Cue didn't stop at Apple's internal considerations. He painted a broader picture of technological evolution, suggesting that AI-powered solutions are fundamentally changing how users will seek and receive information. His assertion that "AI search providers... will eventually supplant standard search engines like Google" served as a direct challenge to Alphabet's foundational business. Some reports even highlighted Cue's more radical speculation that the iPhone itself could be outdated in a decade due to AI advancements.

Market Tremors: Alphabet's Stock Takes a Beating

The market reaction was swift and brutal. Alphabet’s shares, which closed at $165.20 on May 6, saw a midday trading drop of 8.18% on May 7, before recovering slightly. The 8% figure represents one of the most significant single-day drops for the company in recent memory directly tied to competitive AI threats. This plunge reflects deep-seated fears that Google’s search-based revenue model, which accounts for the lion's share of its profits, is facing an existential threat.
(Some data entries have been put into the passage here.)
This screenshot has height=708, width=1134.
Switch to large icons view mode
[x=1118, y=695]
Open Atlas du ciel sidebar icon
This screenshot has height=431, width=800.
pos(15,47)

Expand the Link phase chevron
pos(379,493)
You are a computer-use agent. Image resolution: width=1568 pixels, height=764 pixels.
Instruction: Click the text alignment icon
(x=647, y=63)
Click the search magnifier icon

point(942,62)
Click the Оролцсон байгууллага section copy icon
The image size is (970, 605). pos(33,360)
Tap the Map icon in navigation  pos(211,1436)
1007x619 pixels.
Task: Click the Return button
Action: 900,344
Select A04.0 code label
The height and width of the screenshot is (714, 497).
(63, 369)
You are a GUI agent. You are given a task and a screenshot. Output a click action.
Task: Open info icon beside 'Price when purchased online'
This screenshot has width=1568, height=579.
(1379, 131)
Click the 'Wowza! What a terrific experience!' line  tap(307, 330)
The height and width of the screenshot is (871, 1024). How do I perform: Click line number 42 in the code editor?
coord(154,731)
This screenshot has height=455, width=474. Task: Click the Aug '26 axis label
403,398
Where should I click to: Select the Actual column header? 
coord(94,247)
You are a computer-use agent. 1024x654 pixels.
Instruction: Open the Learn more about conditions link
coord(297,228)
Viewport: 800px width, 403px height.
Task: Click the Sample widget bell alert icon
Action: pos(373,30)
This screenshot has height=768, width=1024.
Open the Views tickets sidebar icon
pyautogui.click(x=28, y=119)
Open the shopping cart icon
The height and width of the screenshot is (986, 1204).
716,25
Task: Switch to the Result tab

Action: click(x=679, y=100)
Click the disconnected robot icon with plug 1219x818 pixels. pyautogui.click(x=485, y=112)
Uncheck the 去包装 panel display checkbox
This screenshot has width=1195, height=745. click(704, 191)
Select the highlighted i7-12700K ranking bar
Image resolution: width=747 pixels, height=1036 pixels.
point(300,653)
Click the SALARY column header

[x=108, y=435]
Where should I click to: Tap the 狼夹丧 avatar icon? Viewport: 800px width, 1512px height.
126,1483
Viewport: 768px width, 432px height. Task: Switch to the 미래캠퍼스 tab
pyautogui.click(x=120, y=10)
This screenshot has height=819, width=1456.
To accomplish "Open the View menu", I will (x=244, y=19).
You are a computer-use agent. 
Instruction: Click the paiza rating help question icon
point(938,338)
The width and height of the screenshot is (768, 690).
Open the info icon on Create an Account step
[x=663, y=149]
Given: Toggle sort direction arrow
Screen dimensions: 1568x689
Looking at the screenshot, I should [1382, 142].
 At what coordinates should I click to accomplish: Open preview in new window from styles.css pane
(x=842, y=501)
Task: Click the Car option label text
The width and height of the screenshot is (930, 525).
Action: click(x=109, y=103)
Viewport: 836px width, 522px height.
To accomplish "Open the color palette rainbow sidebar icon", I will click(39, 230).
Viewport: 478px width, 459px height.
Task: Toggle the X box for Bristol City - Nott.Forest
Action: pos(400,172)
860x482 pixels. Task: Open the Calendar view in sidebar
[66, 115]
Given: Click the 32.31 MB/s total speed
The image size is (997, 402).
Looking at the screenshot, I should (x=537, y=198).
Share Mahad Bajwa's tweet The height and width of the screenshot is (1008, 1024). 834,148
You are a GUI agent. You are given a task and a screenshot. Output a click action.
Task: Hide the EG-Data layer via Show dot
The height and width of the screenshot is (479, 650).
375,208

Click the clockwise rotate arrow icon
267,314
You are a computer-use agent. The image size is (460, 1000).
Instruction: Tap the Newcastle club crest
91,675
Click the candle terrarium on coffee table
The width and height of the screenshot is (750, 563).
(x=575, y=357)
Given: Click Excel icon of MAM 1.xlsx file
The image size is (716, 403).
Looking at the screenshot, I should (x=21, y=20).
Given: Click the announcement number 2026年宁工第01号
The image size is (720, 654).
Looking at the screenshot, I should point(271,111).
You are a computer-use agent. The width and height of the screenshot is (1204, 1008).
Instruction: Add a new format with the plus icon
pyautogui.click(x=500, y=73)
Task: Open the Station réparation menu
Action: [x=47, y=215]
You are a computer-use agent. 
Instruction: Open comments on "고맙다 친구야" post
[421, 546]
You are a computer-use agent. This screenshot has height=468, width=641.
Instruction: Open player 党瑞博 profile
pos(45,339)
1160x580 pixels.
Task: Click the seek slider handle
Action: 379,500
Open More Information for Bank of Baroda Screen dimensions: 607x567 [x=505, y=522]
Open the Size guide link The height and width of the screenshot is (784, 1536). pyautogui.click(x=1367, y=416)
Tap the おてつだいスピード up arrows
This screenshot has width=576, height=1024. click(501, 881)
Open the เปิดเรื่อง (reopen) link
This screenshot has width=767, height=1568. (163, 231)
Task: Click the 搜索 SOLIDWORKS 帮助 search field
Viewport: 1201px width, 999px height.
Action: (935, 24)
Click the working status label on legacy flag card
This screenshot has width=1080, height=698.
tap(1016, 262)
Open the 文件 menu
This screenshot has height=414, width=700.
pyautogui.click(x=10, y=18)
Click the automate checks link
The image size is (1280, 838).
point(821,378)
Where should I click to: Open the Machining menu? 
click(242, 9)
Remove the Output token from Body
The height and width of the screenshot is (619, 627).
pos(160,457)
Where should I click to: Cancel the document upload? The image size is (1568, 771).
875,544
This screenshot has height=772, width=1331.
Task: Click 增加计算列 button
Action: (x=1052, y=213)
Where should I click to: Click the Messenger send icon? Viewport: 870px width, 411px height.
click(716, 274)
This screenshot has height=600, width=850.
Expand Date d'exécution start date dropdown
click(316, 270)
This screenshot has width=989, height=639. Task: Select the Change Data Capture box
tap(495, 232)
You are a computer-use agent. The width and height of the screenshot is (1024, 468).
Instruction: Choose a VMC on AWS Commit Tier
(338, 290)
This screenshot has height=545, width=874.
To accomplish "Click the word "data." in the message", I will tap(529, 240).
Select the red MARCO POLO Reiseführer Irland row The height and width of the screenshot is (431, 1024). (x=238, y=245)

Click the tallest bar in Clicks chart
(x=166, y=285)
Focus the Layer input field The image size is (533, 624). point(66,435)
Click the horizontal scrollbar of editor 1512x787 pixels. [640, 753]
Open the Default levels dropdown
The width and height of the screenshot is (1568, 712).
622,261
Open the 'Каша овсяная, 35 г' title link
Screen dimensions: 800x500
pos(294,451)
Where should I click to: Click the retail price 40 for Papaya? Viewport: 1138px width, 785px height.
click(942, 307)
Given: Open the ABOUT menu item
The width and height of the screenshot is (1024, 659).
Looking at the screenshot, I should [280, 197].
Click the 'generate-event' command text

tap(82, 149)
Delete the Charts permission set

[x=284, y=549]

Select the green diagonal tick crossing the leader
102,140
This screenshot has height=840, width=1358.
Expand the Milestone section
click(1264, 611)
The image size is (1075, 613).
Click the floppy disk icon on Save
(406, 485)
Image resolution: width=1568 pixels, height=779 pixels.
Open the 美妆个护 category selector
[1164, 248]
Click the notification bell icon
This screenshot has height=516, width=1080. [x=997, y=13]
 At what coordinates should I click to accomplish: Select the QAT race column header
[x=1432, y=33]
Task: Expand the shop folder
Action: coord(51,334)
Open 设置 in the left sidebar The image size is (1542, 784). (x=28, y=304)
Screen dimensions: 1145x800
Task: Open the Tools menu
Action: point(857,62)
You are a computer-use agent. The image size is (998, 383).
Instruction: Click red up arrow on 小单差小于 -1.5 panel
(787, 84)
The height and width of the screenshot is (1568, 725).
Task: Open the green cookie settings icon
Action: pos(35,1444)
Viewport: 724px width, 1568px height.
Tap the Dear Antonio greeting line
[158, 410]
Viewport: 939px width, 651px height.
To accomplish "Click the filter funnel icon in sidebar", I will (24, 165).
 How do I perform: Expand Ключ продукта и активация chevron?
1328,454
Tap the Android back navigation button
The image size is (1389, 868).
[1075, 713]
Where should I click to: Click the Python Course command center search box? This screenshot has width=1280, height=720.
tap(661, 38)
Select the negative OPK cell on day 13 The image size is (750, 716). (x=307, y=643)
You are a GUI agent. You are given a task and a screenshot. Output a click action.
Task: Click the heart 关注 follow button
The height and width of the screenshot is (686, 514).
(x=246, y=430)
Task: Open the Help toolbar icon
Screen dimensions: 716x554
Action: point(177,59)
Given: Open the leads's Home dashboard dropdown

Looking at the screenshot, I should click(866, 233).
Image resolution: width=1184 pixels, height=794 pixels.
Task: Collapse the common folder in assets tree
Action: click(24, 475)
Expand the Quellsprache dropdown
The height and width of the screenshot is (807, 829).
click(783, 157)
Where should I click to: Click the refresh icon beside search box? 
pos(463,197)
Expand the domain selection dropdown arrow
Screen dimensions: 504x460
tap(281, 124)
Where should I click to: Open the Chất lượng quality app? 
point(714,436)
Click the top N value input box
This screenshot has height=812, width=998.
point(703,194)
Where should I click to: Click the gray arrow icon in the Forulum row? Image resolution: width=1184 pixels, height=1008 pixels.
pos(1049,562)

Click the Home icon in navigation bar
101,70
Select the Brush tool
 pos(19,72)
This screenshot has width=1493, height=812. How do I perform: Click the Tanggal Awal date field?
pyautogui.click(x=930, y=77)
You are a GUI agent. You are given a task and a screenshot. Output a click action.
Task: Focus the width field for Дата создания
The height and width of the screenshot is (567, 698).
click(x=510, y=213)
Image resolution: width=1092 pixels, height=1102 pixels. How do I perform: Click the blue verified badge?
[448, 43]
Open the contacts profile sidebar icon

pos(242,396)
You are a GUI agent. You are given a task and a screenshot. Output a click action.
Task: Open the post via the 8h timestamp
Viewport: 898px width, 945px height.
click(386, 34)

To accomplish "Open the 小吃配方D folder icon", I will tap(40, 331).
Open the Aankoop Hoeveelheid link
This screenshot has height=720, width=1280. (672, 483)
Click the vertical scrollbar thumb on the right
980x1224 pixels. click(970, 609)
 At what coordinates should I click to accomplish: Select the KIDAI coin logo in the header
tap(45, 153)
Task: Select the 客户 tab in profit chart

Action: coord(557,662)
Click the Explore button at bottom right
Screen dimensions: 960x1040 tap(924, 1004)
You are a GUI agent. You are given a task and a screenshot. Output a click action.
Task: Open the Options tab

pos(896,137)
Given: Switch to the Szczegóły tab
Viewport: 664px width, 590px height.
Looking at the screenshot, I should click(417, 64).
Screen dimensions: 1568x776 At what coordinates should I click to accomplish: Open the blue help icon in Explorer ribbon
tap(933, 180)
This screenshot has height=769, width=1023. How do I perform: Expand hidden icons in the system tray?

Analysts immediately weighed in, with opinions divided on whether the drop was an overreaction or a justified recalibration of Alphabet's future earnings potential. "Cue's comments are a stark reminder that the moats around Google's search castle are not as impenetrable as once believed," commented one tech analyst. "The fear is not just about losing Apple's default status, which is a huge financial hit in itself, but about a fundamental paradigm shift in user behavior driven by AI."

This isn't the first time AI competition has rattled Alphabet investors, but the directness of Cue's statements, coupled with Apple's explicit exploration of alternatives, has lent a new sense of urgency to the threat.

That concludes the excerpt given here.